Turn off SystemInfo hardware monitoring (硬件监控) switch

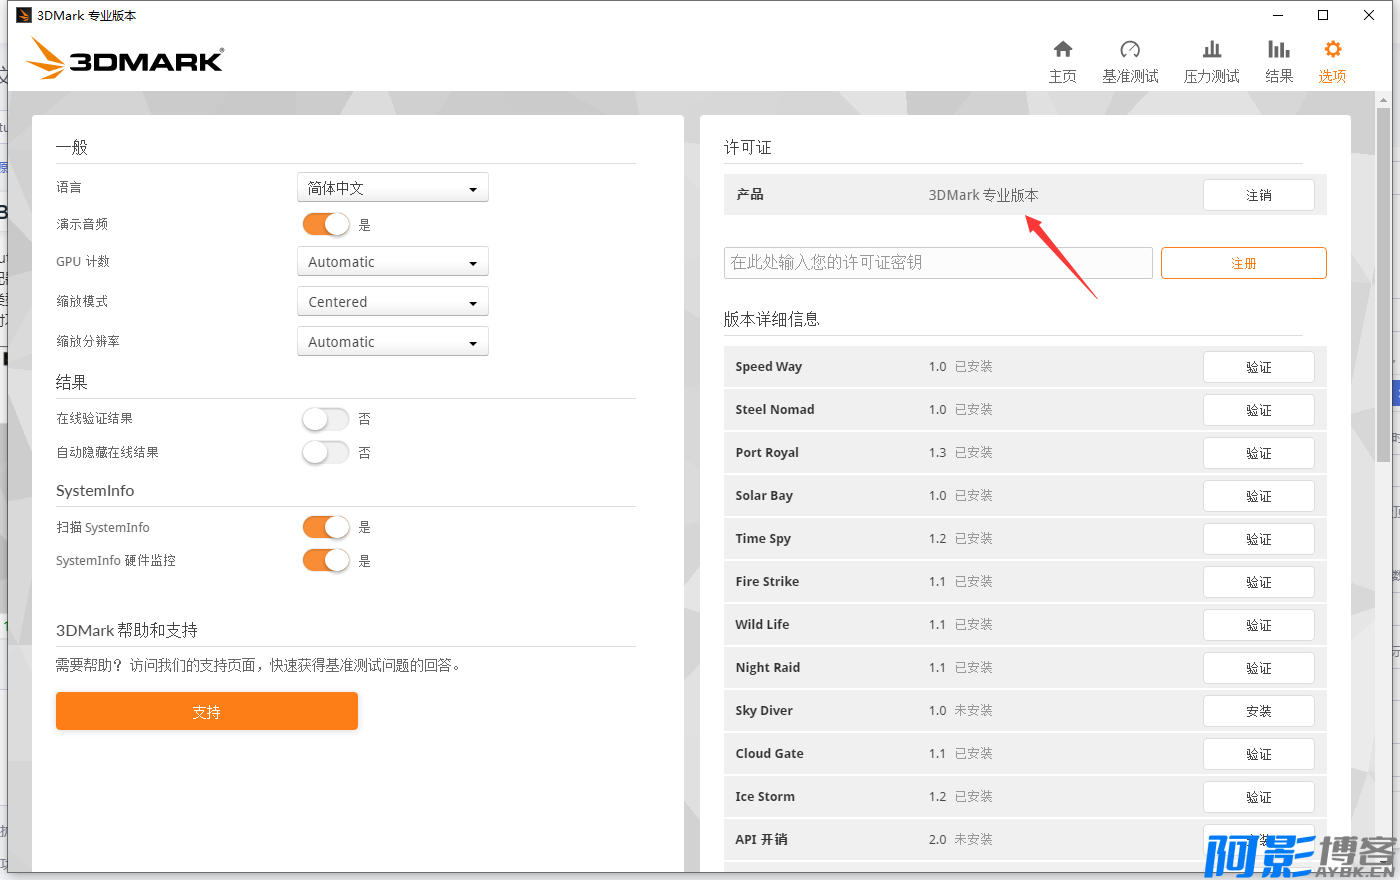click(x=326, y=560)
--
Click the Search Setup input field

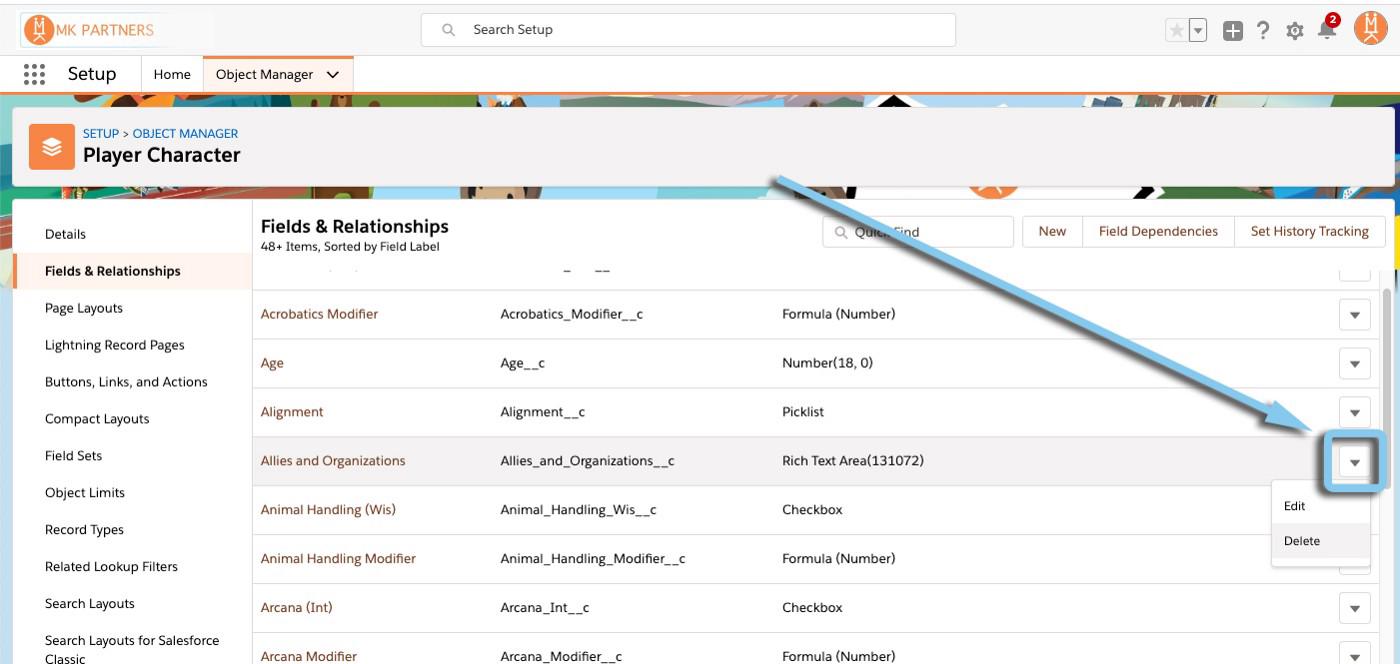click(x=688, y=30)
...
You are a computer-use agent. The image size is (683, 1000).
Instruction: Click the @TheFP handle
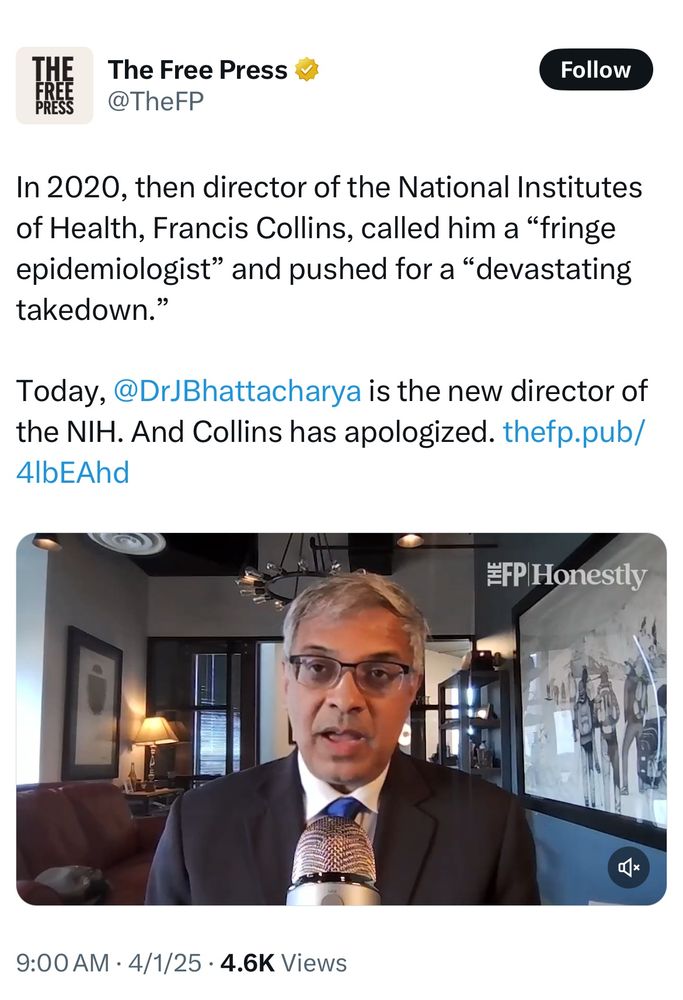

ABOUT THIS TASK – Could you transcribe the entries above word for word, from the line with "You are a computer-use" down to the line with "Instruction: Click the @TheFP handle", keeping both?

RESULT FOR THIS EXERCISE –
You are a computer-use agent. The image size is (683, 1000).
Instruction: Click the @TheFP handle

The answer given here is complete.